Low tech methods have sometimes prevailed over the latest technologies, simply because they had been forgotten for decades or had been buried somewhere in a lost civilization. But some of them seem to be effective nowadays.
It is the case of the prickly pear cactus (Opuntia ficus-indica), which the 19th century Mexican communities used as a water purifier. Now, the scientists from the Univeristy of South Florida in Tampa, rediscovered the miraculous effects this cactus has on dirty water using scientific methods and microscope analysis.
Norma Alcantar and her colleagues extracted the cactus’s mucilage – the thick gum that the plant uses to store water, and mixed it with water to which they had added dirt (sediments and bacteria – Bacillus cereus).

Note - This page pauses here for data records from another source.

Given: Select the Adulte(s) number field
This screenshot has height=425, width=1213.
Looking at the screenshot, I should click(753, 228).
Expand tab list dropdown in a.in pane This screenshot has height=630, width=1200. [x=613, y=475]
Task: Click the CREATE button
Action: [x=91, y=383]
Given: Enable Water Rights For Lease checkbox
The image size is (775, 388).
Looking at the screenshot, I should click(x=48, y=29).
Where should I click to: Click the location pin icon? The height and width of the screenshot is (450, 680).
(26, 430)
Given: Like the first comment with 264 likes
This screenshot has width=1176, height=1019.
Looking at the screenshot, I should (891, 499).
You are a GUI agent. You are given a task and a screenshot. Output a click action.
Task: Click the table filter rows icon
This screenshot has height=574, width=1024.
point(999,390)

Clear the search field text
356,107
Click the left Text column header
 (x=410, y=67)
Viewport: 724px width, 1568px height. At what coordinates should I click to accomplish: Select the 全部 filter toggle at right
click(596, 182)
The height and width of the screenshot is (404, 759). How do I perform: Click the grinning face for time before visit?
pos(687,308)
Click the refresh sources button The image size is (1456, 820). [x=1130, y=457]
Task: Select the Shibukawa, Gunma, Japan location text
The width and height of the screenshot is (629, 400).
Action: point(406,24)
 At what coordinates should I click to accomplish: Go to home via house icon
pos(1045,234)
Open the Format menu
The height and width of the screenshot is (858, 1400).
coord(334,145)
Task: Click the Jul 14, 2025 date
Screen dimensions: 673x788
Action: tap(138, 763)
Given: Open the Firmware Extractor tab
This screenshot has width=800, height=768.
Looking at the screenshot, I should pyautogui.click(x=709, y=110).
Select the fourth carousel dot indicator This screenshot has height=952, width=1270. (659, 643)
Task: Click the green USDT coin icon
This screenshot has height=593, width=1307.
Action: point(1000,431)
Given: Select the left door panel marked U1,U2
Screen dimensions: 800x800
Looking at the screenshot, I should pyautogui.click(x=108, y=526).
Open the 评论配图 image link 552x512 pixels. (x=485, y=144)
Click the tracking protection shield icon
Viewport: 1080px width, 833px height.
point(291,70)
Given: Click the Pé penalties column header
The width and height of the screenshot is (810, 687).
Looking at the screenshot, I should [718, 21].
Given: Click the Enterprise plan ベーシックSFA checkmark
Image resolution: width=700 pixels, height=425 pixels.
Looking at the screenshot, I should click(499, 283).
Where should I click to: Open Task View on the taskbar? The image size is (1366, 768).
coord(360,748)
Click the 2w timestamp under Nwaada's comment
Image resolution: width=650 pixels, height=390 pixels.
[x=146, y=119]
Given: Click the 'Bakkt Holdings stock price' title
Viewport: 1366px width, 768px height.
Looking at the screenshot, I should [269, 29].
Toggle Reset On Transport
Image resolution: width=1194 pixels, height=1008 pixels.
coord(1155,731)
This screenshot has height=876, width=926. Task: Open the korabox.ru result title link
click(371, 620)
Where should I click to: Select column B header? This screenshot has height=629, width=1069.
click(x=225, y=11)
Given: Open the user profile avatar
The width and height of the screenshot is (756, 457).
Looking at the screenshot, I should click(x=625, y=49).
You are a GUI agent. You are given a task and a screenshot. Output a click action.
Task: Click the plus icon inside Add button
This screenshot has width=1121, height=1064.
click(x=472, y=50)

To their surprise, the mucilage acted as a flocullant, joining the sediment particles and the bacteria which then dropped to the bottom of the water smples. 98 percent of the bacteria had been removed from the water, which is just amazing.
Householders in the developing world could boil a slice of cactus to release the mucilage and add it to water in need of purification, says Alcantar. “The cactus’s prevalence, affordability and cultural acceptance make it an attractive natural material for water purification technologies.”
Maybe this isn’t a panacea-solution for water purification issues around the globe, although the cactus grows in many places, but knowing about it could save many people’s lives and could eventually provide industrial harvesting for cheap purification of water in developing countries. Furthermore, they can save a lot of energy with other electricity-consuming water purifiers.